Animada com o resultado da experiência, a professora promove neste ano um curso de extensão sobre a Wikipédia e capacita os alunos a criar e editar artigos. No primeiro semestre, iniciativas similares também foram promovidas na USP, na Unesp e na UFRJ.
Mas a Wikipédia também encontra resistência em sua investida na academia. Ao atuar ali, os cientistas têm que deixar de fora suas credenciais profissionais. Títulos e publicações acadêmicas não conferem privilégios a um wikipedista. No encontro promovido na USP, a física Lia Queiroz do Amaral, professora do Instituto de Física da universidade desde 1974, pediu a palavra e criticou a falta de revisão editorial do projeto. “Essa história de qualquer um poder tirar e adicionar é um pouco perigosa”, disse. Para ela, falta à Wikipédia um mecanismo que valorize “o conhecimento real, com critério”. “A fonte do conhecimento tem que ser controlada”, defendeu. “Tem que ter um aval, senão é o caos.”
Como Jurema Oliveira está registrada na Wikipédia desde 2004, ela é considerada uma usuária jurássica, de tão antiga. Criou artigos de instituições e nomes conhecidos da cultura nacional, como Gilberto Gil, Jorge Amado e Academia Brasileira de Letras. Escreveu inúmeros verbetes sobre candomblé, religião que ajuda a difundir na internet há mais de uma década. Também adotou a Nigéria na Wikipédia e elaborou dezenas de artigos sobre a política e a geografia do país africano. Ela tem 64 anos, trabalha como promotora de vendas num supermercado no bairro do Limão, em São Paulo, e criou mais de 2 mil artigos.
Ao longo de oito anos como editora, foi bloqueada uma única vez, em decorrência de um bate-boca justamente com RafaAzevedo, com quem tinha um extenso contencioso. Numa discussão sobre a grafia correta da província francófona do Canadá (Quebec ou Quebeque?), RafaAzevedo acusou-a de dizer uma “mentira deslavada”. Jurema replicou: “Não sou sua mãe pra dizer mentiras deslavadas.” Depois de uma animada apreciação do caso por editores, em que se ressaltou o longo histórico de beligerância entre os protagonistas, Jurema foi considerada passível de punição com base no parágrafo 1.3.1.3 da política de bloqueio: “Fazer ataques pessoais de modo sistemático.”

■ Instruções de trabalho
• 1. Segundo o texto sobre a Wikipédia, desde que ano Jurema Oliveira está registrada no site?
• 2. Escreva a continuação do texto sobre a Wikipédia, começando logo após a última frase apresentada.
As linhas seguintes vêm de outra fonte, sem relação com o texto sobre a Wikipédia.

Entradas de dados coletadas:
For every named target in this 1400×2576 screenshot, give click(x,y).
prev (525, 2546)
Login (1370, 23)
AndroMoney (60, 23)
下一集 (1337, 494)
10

■ Resultados em ordem
• 1. Desde 2004.

• 2.
Jurema disse ter se reconciliado com RafaAzevedo após conhecê-lo pessoalmente no encontro de wikipedistas em São Paulo. “Quando você só tem contato com alguém através de um link, não faz ideia de quem é”, explicou num café no Centro de São Paulo. Ela classificou assim o antigo desafeto. “É um excelente editor. Uma pessoa muito inteligente.” E completou: “E rabugenta.” Numa foto do encontro na internet, os dois sorriem com copos de cerveja na mão. “Jurema e Rafael brindando à paz”, lê-se na legenda.
No livro O Iluminismo como Negócio, o historiador americano Robert Darnton discutiu um relatório em que Diderot avaliou a feitura da Encyclopédie. Para o editor, a obra tinha sido prejudicada pela mediocridade e incompetência de muitos colaboradores. Os verbetes eram malfeitos e desiguais, e temas importantes haviam sido omitidos. “A Encyclopédie foi um sorvedouro”, escreveu Diderot, “no qual esses perfeitos trapeiros lançaram desordenadamente uma infinidade de coisas mal digeridas, boas, más, detestáveis, verdadeiras, falsas, incertas, e sempre incoerentes e discordantes.” Ao citar essa passagem em seu blog, o estudioso da Wikipédia Carlos Frederico d’Andréa assinalou a semelhança das críticas de Diderot com argumentos comuns entre os detratores da Wikipédia.
Enciclopédias tomam tempo e esforço. A Encyclopédie levou mais de duas décadas para ficar pronta. Os onze anos de idade da Wikipédia não devem servir de álibi para justificar fragilidades do conteúdo. Mas ajudam a relativizar o que talvez sejam percalços da juventude. Juliana Bastos Marques recomendou encará-la como um projeto de longa duração ainda em construção. “É bobagem esse desespero para consertar tudo, a Wikipédia não precisa ser acabada amanhã”, disse. “Faz parte da ideia dela não ter fim.”